= Prompt =
I need the number of lines in the listing below that include the string "Zoom", and only that number.

= Input records =
--- START ---

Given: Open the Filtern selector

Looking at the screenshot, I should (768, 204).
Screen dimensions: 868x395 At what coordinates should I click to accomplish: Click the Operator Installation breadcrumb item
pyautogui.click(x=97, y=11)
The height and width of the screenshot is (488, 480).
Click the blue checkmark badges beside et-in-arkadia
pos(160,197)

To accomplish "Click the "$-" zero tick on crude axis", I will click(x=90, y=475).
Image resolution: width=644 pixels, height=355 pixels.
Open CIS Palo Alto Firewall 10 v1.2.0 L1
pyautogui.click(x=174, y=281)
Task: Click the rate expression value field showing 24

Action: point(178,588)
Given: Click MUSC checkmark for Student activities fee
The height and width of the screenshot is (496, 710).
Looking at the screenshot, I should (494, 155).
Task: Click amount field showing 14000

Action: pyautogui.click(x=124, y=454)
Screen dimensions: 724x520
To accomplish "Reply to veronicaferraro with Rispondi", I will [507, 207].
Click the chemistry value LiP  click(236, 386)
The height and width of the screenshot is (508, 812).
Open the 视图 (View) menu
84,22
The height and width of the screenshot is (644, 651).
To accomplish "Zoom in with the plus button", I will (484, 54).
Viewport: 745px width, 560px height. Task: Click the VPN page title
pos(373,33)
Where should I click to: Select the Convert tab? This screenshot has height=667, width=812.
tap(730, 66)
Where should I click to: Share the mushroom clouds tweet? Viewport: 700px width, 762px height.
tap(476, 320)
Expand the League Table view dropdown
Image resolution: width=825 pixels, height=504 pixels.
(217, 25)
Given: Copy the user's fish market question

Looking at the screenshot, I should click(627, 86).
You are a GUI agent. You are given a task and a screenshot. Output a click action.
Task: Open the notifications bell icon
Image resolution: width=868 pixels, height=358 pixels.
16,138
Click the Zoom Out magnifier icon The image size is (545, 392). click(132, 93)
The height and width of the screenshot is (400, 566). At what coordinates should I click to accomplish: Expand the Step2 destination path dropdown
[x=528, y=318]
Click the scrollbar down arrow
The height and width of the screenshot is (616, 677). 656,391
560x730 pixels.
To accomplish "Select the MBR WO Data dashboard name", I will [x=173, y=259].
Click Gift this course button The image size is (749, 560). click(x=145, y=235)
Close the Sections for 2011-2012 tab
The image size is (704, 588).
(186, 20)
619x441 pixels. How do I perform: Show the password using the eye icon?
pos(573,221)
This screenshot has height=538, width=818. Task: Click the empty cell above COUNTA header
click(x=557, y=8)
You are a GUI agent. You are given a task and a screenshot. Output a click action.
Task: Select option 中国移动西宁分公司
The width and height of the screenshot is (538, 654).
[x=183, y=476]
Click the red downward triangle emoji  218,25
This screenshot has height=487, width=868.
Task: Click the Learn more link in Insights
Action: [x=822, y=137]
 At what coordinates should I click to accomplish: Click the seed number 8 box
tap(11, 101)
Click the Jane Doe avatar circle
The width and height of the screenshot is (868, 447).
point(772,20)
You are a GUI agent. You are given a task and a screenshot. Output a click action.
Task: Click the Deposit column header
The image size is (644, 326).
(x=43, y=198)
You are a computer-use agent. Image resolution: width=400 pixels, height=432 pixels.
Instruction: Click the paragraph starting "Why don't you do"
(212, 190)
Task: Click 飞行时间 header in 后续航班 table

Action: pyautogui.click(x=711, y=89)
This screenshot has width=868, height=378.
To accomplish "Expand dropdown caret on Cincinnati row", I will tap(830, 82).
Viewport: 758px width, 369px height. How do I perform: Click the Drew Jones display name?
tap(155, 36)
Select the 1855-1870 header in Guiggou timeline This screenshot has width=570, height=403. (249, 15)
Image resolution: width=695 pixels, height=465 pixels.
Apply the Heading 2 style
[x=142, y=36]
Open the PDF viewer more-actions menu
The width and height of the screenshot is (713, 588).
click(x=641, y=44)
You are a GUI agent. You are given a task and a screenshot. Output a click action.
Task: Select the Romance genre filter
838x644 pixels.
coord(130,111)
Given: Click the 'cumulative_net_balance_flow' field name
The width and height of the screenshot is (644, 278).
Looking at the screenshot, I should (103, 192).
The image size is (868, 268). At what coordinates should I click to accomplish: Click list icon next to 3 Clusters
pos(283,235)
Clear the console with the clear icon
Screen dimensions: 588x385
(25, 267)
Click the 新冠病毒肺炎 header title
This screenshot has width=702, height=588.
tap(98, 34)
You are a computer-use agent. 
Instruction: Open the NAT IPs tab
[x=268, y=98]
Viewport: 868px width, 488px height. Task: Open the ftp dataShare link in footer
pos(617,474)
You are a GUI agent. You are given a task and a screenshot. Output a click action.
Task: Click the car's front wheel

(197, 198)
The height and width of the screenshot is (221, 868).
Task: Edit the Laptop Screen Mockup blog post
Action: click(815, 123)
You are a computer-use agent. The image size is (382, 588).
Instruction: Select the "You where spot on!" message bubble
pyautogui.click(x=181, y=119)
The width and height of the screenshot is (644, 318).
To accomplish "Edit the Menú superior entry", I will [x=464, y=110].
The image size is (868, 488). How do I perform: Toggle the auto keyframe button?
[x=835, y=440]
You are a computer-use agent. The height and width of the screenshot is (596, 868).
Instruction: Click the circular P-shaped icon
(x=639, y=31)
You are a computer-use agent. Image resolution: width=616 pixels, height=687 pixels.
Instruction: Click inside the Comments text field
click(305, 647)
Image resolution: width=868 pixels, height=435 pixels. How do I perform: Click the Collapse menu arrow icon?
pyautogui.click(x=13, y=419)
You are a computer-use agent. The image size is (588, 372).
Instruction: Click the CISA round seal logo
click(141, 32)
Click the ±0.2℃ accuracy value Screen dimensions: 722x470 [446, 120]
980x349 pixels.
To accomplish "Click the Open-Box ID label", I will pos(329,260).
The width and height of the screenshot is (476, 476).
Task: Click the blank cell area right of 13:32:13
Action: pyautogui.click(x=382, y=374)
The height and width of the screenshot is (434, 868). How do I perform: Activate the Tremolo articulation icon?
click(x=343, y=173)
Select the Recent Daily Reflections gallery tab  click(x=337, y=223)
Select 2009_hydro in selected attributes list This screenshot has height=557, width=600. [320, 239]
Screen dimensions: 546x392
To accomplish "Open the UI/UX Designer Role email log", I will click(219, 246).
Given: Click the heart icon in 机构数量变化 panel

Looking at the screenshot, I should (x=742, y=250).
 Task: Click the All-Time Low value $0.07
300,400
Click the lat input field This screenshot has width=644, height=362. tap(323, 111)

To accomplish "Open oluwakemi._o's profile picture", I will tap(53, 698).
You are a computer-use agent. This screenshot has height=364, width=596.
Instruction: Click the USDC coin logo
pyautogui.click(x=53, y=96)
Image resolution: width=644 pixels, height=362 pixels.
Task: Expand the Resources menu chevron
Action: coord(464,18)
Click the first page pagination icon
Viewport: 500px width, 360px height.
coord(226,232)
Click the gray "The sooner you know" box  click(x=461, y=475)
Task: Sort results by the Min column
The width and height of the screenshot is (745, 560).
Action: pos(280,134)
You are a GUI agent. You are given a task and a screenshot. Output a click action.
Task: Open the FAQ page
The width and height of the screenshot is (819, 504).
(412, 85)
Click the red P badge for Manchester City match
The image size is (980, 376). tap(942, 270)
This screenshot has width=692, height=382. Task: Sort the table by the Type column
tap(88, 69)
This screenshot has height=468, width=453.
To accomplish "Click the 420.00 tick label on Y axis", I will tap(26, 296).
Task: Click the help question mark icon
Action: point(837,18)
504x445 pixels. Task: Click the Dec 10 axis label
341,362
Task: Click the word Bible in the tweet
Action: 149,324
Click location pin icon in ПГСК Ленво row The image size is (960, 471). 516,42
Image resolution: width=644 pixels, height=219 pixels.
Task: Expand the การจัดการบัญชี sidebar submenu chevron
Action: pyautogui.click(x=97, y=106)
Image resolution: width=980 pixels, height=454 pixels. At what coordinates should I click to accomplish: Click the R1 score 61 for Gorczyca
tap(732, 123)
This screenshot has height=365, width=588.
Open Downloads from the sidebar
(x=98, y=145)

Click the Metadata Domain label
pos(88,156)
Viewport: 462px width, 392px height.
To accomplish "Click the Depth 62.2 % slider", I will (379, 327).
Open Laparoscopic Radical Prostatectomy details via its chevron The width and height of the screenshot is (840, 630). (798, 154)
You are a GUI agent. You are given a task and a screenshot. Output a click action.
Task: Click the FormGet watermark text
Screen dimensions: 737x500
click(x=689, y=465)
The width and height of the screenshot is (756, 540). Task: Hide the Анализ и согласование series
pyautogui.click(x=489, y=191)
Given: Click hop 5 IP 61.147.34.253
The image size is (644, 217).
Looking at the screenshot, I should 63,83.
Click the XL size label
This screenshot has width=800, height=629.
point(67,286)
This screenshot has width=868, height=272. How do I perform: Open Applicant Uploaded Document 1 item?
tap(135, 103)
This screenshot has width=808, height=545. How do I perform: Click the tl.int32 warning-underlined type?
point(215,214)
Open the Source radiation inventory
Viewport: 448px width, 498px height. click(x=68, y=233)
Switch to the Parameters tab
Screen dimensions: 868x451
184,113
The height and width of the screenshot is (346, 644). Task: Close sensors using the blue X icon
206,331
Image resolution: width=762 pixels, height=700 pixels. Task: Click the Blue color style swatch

--- END ---

= Result of the exercise =
2